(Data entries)
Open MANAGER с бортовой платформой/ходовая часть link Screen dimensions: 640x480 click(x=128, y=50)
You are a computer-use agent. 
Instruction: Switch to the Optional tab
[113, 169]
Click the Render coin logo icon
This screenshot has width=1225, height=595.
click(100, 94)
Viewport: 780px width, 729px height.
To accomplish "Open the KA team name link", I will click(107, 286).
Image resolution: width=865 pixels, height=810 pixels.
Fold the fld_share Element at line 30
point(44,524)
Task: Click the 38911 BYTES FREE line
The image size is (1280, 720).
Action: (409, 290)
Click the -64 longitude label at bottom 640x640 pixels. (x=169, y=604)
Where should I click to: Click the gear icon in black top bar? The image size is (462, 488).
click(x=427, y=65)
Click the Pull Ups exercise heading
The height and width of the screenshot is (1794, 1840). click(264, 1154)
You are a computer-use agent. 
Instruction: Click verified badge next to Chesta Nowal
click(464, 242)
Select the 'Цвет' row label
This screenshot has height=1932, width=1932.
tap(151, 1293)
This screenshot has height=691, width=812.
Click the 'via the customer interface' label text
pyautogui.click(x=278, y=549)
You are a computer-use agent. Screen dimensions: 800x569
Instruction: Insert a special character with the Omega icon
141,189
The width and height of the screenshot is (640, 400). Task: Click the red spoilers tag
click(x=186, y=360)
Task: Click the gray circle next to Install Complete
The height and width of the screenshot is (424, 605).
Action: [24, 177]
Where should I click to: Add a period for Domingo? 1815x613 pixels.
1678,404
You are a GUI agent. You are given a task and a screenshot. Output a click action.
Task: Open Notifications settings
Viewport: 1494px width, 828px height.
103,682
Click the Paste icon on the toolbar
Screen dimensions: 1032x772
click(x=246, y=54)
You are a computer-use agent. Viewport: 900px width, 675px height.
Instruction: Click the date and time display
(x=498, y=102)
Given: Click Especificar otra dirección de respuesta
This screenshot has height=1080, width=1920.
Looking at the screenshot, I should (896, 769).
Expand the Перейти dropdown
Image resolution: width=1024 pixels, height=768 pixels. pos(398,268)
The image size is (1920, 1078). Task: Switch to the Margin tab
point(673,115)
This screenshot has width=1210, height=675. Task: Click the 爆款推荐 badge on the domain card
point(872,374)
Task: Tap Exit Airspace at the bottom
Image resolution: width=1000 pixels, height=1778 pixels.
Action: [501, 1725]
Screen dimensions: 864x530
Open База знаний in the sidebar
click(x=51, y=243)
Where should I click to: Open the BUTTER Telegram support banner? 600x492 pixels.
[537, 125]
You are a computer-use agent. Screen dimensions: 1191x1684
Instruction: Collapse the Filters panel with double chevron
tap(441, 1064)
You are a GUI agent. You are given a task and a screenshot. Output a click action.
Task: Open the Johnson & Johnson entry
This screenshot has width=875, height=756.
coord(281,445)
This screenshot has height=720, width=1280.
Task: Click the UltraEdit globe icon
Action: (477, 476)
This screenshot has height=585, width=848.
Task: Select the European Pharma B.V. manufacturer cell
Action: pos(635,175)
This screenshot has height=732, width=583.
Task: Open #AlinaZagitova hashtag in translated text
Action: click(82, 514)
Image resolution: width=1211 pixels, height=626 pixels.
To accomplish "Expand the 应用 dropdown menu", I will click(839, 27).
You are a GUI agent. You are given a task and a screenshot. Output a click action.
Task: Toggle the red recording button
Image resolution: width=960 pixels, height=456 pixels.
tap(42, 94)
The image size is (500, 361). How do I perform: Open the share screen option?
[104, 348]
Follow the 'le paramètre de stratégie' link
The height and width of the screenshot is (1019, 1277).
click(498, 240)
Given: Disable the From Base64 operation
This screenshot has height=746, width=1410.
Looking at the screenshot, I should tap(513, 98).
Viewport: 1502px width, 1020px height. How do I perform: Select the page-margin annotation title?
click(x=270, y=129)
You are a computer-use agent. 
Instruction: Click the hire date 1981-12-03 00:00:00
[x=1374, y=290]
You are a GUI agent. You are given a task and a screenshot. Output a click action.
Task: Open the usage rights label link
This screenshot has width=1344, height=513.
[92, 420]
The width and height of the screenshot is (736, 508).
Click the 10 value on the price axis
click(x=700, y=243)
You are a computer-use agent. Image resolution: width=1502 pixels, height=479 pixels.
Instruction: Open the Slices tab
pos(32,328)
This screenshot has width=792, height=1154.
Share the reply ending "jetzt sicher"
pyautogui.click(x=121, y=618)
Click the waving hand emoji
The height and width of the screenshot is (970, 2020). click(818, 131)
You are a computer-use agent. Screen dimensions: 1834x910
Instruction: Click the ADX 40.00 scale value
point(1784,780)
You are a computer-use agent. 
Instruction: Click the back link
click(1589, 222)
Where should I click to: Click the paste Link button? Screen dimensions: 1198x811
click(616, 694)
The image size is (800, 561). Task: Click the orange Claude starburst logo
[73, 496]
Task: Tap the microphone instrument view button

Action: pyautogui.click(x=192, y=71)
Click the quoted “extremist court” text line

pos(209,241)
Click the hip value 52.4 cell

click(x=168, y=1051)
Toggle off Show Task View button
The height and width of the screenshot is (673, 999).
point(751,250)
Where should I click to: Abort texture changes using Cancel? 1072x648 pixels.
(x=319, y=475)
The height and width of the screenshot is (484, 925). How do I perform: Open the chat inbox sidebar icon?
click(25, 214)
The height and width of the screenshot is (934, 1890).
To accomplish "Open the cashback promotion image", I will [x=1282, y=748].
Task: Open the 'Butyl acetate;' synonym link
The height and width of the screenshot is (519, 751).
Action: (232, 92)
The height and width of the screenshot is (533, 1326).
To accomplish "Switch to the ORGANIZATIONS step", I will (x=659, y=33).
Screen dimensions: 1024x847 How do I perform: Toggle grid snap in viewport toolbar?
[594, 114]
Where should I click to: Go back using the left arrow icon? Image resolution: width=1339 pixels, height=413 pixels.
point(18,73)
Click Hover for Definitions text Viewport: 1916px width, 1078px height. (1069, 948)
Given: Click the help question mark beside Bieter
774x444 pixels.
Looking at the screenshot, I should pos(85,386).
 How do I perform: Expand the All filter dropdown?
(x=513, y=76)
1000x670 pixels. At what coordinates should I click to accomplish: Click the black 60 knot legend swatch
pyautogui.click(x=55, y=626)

TRY IT
Reproduce the records above in full and with exact wording.

RESPONSE FOR THIS EXERCISE
Open MANAGER с бортовой платформой/ходовая часть link Screen dimensions: 640x480 click(x=128, y=50)
You are a computer-use agent. 
Instruction: Switch to the Optional tab
[113, 169]
Click the Render coin logo icon
This screenshot has width=1225, height=595.
click(100, 94)
Viewport: 780px width, 729px height.
To accomplish "Open the KA team name link", I will click(107, 286).
Image resolution: width=865 pixels, height=810 pixels.
Fold the fld_share Element at line 30
point(44,524)
Task: Click the 38911 BYTES FREE line
The image size is (1280, 720).
Action: (409, 290)
Click the -64 longitude label at bottom 640x640 pixels. (x=169, y=604)
Where should I click to: Click the gear icon in black top bar? The image size is (462, 488).
click(x=427, y=65)
Click the Pull Ups exercise heading
The height and width of the screenshot is (1794, 1840). click(264, 1154)
You are a computer-use agent. 
Instruction: Click verified badge next to Chesta Nowal
click(464, 242)
Select the 'Цвет' row label
This screenshot has height=1932, width=1932.
tap(151, 1293)
This screenshot has height=691, width=812.
Click the 'via the customer interface' label text
pyautogui.click(x=278, y=549)
You are a computer-use agent. Screen dimensions: 800x569
Instruction: Insert a special character with the Omega icon
141,189
The width and height of the screenshot is (640, 400). Task: Click the red spoilers tag
click(x=186, y=360)
Task: Click the gray circle next to Install Complete
The height and width of the screenshot is (424, 605).
Action: [24, 177]
Where should I click to: Add a period for Domingo? 1815x613 pixels.
1678,404
You are a GUI agent. You are given a task and a screenshot. Output a click action.
Task: Open Notifications settings
Viewport: 1494px width, 828px height.
103,682
Click the Paste icon on the toolbar
Screen dimensions: 1032x772
click(x=246, y=54)
You are a computer-use agent. Viewport: 900px width, 675px height.
Instruction: Click the date and time display
(x=498, y=102)
Given: Click Especificar otra dirección de respuesta
This screenshot has height=1080, width=1920.
Looking at the screenshot, I should (896, 769).
Expand the Перейти dropdown
Image resolution: width=1024 pixels, height=768 pixels. pos(398,268)
The image size is (1920, 1078). Task: Switch to the Margin tab
point(673,115)
This screenshot has width=1210, height=675. Task: Click the 爆款推荐 badge on the domain card
point(872,374)
Task: Tap Exit Airspace at the bottom
Image resolution: width=1000 pixels, height=1778 pixels.
Action: [501, 1725]
Screen dimensions: 864x530
Open База знаний in the sidebar
click(x=51, y=243)
Where should I click to: Open the BUTTER Telegram support banner? 600x492 pixels.
[537, 125]
You are a computer-use agent. Screen dimensions: 1191x1684
Instruction: Collapse the Filters panel with double chevron
tap(441, 1064)
You are a GUI agent. You are given a task and a screenshot. Output a click action.
Task: Open the Johnson & Johnson entry
This screenshot has width=875, height=756.
coord(281,445)
This screenshot has height=720, width=1280.
Task: Click the UltraEdit globe icon
Action: (477, 476)
This screenshot has height=585, width=848.
Task: Select the European Pharma B.V. manufacturer cell
Action: pos(635,175)
This screenshot has height=732, width=583.
Task: Open #AlinaZagitova hashtag in translated text
Action: click(82, 514)
Image resolution: width=1211 pixels, height=626 pixels.
To accomplish "Expand the 应用 dropdown menu", I will click(839, 27).
You are a GUI agent. You are given a task and a screenshot. Output a click action.
Task: Toggle the red recording button
Image resolution: width=960 pixels, height=456 pixels.
tap(42, 94)
The image size is (500, 361). How do I perform: Open the share screen option?
[104, 348]
Follow the 'le paramètre de stratégie' link
The height and width of the screenshot is (1019, 1277).
click(498, 240)
Given: Disable the From Base64 operation
This screenshot has height=746, width=1410.
Looking at the screenshot, I should tap(513, 98).
Viewport: 1502px width, 1020px height. How do I perform: Select the page-margin annotation title?
click(x=270, y=129)
You are a computer-use agent. 
Instruction: Click the hire date 1981-12-03 00:00:00
[x=1374, y=290]
You are a GUI agent. You are given a task and a screenshot. Output a click action.
Task: Open the usage rights label link
This screenshot has width=1344, height=513.
[92, 420]
The width and height of the screenshot is (736, 508).
Click the 10 value on the price axis
click(x=700, y=243)
You are a computer-use agent. Image resolution: width=1502 pixels, height=479 pixels.
Instruction: Open the Slices tab
pos(32,328)
This screenshot has width=792, height=1154.
Share the reply ending "jetzt sicher"
pyautogui.click(x=121, y=618)
Click the waving hand emoji
The height and width of the screenshot is (970, 2020). click(818, 131)
You are a computer-use agent. Screen dimensions: 1834x910
Instruction: Click the ADX 40.00 scale value
point(1784,780)
You are a computer-use agent. 
Instruction: Click the back link
click(1589, 222)
Where should I click to: Click the paste Link button? Screen dimensions: 1198x811
click(616, 694)
The image size is (800, 561). Task: Click the orange Claude starburst logo
[73, 496]
Task: Tap the microphone instrument view button

Action: pyautogui.click(x=192, y=71)
Click the quoted “extremist court” text line

pos(209,241)
Click the hip value 52.4 cell

click(x=168, y=1051)
Toggle off Show Task View button
The height and width of the screenshot is (673, 999).
point(751,250)
Where should I click to: Abort texture changes using Cancel? 1072x648 pixels.
(x=319, y=475)
The height and width of the screenshot is (484, 925). How do I perform: Open the chat inbox sidebar icon?
click(25, 214)
The height and width of the screenshot is (934, 1890).
To accomplish "Open the cashback promotion image", I will [x=1282, y=748].
Task: Open the 'Butyl acetate;' synonym link
The height and width of the screenshot is (519, 751).
Action: (232, 92)
The height and width of the screenshot is (533, 1326).
To accomplish "Switch to the ORGANIZATIONS step", I will (x=659, y=33).
Screen dimensions: 1024x847 How do I perform: Toggle grid snap in viewport toolbar?
[594, 114]
Where should I click to: Go back using the left arrow icon? Image resolution: width=1339 pixels, height=413 pixels.
point(18,73)
Click Hover for Definitions text Viewport: 1916px width, 1078px height. (1069, 948)
Given: Click the help question mark beside Bieter
774x444 pixels.
Looking at the screenshot, I should pos(85,386).
 How do I perform: Expand the All filter dropdown?
(x=513, y=76)
1000x670 pixels. At what coordinates should I click to accomplish: Click the black 60 knot legend swatch
pyautogui.click(x=55, y=626)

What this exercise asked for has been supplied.